The Lagos State Government says it decided to train all officers of the Lagos State Traffic Management Authority, LASTMA, and the Kick Against Indiscipline in order to boost efficiency in traffic management in the state.

About 200 LASTMA and KAI officials are currently undergoing training at the Public Service Staff Development Centre, PSSDC. The training is being done in batches.

Senior Special Assistant to the Governor on Transport Education, Dr. Miriam Masha, who spoke at Idi-Araba Children Transit Home, Lagos, southwest Nigeria, which some LASTMA and KAI officers currently undergoing training visited, said the training would no doubt help effective enforcement of laws in the state.

Masha, who also visited the Heart of Gold Children’s Hospice in Surulere, Old People’s Home and Modupe Cole Memorial Child Care and Treatment Homes in Yaba along with 200 LASTMA and KAI officers, described the on-going training as part of the state government’s effort to make a life-time change in the agencies.

“The state government has outlined different programmes for the agencies aimed at improving their relationship with the people and communities in the course of discharging their core responsibilities.

“The programmes are designed to make them realise that they are serving every day.
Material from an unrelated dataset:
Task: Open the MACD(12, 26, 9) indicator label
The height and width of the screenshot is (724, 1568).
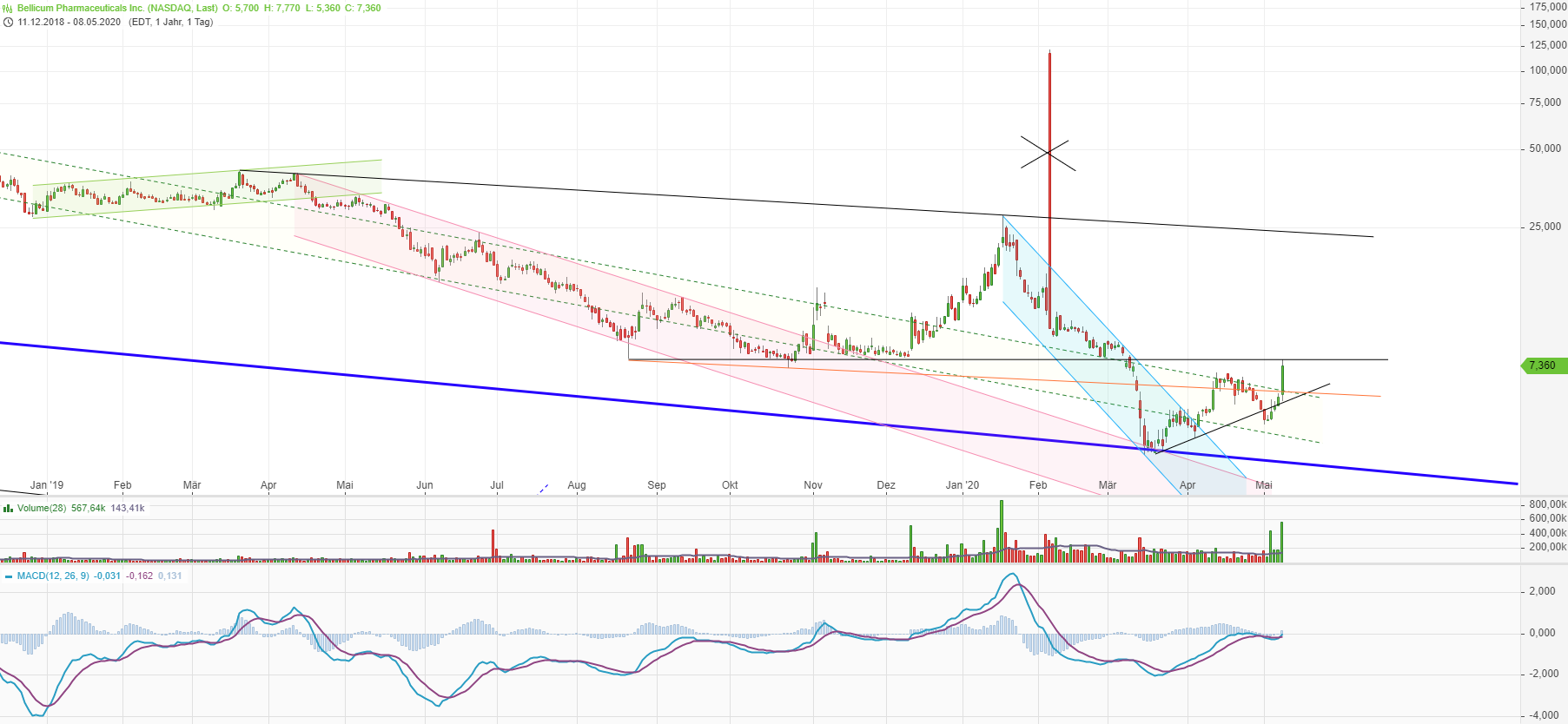Action: pyautogui.click(x=53, y=576)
It is another way of doing their jobs with a clear sense of community service and human dignity.

“The on-going reform is to enhance capacity of the traffic and environmental operatives. Our central goal is simply tailored at making a life-time change in the state law enforcement operatives as well as agencies. And the effort will continue. We are not going to stop after this reform programme is utterly implemented,” she said.

A LASTMA officer, Mr. Ganiyu Akinola, who is one of the participants said the training would make definite impact in the manner he would henceforth discharge his responsibilities.

On his part, Mr. Olalekan Adebayo, a KAI officer said “the programme has availed all the participants the new way of enforcing law, contrary to the old-fashioned application of force and emotion in law enforcement.

“We have been made to realise how go about our core responsibilities in a way that serves public interest better. We are to service the people and communities first and foremost. We are not supposed to terrorise them. We are taught to educate and enlighten them whenever they flout law and breach public order.”